Business Interruption Insurance – Have the Insurers made a Mistake?

In these bizarre times when everyone is scratching around for relief from the financial consequences of COVID-19, insurance policies offer a superficial attraction.

Even so they may be worth a closer look. That look might be a fleeting one because, on any view, the policy clearly does not respond. It might concern a different type of risk or it might expressly say that there is no cover. But there are cases emerging where the policy’s response is less than clear.

A common feature of these policies which is clouding the debate about whether a policy responds or not, is some insurers’ failure to extend their reliance upon the repealed Quarantine Act 1908 (Cth) to any superceding legislation.
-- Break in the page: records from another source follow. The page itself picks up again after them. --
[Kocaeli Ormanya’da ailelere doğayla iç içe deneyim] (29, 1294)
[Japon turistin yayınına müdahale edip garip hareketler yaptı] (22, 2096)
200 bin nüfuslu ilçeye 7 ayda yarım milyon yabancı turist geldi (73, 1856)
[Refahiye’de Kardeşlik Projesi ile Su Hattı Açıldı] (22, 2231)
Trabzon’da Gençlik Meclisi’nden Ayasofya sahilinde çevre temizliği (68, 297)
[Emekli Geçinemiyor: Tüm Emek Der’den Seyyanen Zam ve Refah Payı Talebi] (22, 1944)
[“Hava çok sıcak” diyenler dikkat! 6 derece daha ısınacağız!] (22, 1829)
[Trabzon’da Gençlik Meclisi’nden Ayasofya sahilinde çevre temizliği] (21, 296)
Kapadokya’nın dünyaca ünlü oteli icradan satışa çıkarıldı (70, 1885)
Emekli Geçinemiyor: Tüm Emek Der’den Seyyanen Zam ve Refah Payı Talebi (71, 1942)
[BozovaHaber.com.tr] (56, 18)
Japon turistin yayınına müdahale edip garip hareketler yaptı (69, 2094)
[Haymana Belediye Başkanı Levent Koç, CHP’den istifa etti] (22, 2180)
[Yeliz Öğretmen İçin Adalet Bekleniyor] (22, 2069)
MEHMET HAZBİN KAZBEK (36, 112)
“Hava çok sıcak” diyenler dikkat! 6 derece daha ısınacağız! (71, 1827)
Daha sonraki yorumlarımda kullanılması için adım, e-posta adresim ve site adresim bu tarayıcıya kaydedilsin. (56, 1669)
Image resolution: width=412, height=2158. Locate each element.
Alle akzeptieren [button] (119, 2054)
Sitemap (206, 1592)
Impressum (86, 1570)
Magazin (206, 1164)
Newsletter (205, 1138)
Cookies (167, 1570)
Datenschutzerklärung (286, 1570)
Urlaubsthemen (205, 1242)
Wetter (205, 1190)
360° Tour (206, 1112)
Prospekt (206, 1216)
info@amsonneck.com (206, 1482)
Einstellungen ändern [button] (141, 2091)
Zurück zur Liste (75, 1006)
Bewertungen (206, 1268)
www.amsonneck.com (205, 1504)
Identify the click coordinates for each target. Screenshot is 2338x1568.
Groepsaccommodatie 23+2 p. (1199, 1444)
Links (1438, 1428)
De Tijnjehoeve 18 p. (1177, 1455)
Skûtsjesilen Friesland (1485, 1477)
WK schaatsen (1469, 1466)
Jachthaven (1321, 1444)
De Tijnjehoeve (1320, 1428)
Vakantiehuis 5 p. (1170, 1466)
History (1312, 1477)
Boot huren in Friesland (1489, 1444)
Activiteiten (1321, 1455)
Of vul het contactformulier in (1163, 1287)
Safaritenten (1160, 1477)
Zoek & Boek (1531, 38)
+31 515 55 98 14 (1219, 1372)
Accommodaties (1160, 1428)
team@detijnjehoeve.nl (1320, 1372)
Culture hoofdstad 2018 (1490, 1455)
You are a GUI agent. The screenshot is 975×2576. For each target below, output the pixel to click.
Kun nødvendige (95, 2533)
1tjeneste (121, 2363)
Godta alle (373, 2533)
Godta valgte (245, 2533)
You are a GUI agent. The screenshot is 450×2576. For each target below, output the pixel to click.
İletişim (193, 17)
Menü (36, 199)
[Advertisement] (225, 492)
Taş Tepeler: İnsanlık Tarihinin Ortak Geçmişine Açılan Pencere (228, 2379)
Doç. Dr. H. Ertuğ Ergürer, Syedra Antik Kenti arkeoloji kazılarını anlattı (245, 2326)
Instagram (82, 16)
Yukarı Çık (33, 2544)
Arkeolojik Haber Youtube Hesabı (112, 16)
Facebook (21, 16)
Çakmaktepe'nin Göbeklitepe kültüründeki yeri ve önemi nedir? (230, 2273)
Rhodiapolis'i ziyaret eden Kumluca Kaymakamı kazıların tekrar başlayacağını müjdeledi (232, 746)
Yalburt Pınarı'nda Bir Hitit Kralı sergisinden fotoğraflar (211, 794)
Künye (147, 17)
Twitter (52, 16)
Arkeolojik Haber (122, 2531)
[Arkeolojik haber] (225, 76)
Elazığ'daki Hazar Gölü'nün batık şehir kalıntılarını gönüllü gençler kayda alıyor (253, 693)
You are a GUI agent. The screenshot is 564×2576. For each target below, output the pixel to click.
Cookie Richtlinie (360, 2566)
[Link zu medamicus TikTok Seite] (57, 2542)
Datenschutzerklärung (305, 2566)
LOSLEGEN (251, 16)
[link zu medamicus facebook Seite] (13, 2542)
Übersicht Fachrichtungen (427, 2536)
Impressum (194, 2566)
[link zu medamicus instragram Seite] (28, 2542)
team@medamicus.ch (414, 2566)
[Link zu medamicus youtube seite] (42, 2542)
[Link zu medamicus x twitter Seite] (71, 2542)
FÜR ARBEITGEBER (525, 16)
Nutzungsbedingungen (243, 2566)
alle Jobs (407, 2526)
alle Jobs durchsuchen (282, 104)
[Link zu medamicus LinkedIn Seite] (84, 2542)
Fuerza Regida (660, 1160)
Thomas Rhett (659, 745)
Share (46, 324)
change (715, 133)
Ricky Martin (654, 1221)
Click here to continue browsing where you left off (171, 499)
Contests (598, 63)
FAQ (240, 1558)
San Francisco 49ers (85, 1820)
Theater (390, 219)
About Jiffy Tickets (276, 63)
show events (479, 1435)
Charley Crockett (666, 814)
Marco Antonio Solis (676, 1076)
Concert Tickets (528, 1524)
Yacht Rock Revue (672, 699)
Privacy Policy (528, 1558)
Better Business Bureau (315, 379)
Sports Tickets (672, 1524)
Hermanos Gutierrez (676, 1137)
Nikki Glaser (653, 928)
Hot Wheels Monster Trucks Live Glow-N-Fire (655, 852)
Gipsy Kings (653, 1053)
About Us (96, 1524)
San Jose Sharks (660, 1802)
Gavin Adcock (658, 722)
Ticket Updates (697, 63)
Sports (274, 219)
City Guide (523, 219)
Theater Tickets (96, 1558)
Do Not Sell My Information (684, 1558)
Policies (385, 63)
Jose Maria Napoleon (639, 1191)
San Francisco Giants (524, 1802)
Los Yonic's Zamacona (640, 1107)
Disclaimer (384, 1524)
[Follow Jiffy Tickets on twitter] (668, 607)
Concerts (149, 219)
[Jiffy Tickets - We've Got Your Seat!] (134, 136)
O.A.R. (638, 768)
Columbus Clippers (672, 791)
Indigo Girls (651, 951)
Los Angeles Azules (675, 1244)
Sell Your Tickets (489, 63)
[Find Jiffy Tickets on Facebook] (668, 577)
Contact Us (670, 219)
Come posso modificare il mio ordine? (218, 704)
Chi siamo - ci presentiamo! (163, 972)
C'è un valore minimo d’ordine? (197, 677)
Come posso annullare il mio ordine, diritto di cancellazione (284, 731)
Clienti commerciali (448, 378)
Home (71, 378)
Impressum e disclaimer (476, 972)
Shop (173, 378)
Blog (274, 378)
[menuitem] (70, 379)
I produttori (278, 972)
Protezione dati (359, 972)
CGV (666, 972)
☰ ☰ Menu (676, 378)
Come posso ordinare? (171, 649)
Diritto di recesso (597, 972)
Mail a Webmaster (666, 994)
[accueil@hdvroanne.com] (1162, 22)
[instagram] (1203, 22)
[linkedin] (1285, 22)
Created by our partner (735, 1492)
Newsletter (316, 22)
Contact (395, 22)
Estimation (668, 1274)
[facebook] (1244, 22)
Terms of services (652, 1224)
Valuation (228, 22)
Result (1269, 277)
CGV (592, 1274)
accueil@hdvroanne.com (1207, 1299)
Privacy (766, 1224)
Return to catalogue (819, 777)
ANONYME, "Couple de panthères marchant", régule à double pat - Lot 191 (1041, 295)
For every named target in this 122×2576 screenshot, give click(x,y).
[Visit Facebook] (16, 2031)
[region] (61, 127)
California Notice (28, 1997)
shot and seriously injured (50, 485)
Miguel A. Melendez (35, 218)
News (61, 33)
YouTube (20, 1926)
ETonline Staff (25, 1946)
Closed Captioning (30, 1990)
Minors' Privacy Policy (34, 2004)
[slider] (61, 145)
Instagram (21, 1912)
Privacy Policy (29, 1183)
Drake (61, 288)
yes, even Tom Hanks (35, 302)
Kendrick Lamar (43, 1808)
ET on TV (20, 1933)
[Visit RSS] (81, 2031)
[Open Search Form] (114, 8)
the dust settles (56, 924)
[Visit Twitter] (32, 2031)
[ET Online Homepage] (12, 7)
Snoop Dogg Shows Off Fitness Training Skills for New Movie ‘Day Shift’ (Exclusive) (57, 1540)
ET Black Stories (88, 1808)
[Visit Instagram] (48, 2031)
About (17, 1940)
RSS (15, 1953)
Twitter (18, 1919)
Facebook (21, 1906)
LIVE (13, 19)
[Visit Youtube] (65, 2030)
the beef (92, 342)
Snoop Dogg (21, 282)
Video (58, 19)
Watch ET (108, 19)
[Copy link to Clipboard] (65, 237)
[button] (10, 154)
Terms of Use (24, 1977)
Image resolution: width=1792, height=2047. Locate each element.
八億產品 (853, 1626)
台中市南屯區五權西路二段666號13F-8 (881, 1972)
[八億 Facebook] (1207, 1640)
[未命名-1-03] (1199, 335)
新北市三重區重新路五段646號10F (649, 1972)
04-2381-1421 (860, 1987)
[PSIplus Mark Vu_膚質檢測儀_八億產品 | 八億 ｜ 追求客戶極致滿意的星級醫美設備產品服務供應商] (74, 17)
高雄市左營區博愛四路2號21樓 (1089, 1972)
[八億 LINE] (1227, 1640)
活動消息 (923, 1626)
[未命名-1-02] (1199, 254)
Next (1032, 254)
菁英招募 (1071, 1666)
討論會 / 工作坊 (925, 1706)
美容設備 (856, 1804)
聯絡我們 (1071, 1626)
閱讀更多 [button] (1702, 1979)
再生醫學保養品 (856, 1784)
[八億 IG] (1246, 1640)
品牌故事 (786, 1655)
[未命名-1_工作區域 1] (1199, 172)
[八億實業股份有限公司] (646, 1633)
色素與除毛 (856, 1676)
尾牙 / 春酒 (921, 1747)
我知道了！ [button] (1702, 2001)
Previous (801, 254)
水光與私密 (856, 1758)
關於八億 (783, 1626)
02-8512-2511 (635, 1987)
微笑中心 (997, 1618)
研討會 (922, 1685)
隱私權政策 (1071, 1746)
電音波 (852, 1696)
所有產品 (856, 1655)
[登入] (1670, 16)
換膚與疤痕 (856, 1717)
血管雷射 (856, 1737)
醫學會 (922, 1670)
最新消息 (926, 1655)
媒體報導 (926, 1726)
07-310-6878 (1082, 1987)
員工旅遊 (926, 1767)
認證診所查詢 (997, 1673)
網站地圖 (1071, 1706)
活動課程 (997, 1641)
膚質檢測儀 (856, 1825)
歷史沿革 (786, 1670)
This failure was probably nothing more than a mistake by the insurers. Even so, it is a weakness in the wording which exposes the policy to responding to claims arising out of Covid-19. But will the Courts punish the insurers for their mistake? This is a question which has drawn varying views from highly regarded experts in the insurance law field with visions of the High Court ultimately becoming involved.

Mistake is not an issue unknown to the Law. One of the great challenges which the Courts must confront in addressing mistake is the competing principles surrounding the sanctity of the contract. Courts are reluctant to interfere with the notion that whatever the contract says, the parties agreed to its terms at their own free will. Interfering with the terms of a contract every time there is a mistake would undermine the sanctity of the contract. So, the Courts tread carefully. Even so they do from time to time interfere to fix the mistake.

There are a lot of factors in play here. What do the words of the policy mean? How do the mechanics of the policy operate? Not every policy will be the same and minds might differ about how these questions should be answered. What cannot be forgotten is that whatever the correct answers to those questions might be, if the insurers have just made a mistake, the Courts have ways of fixing it.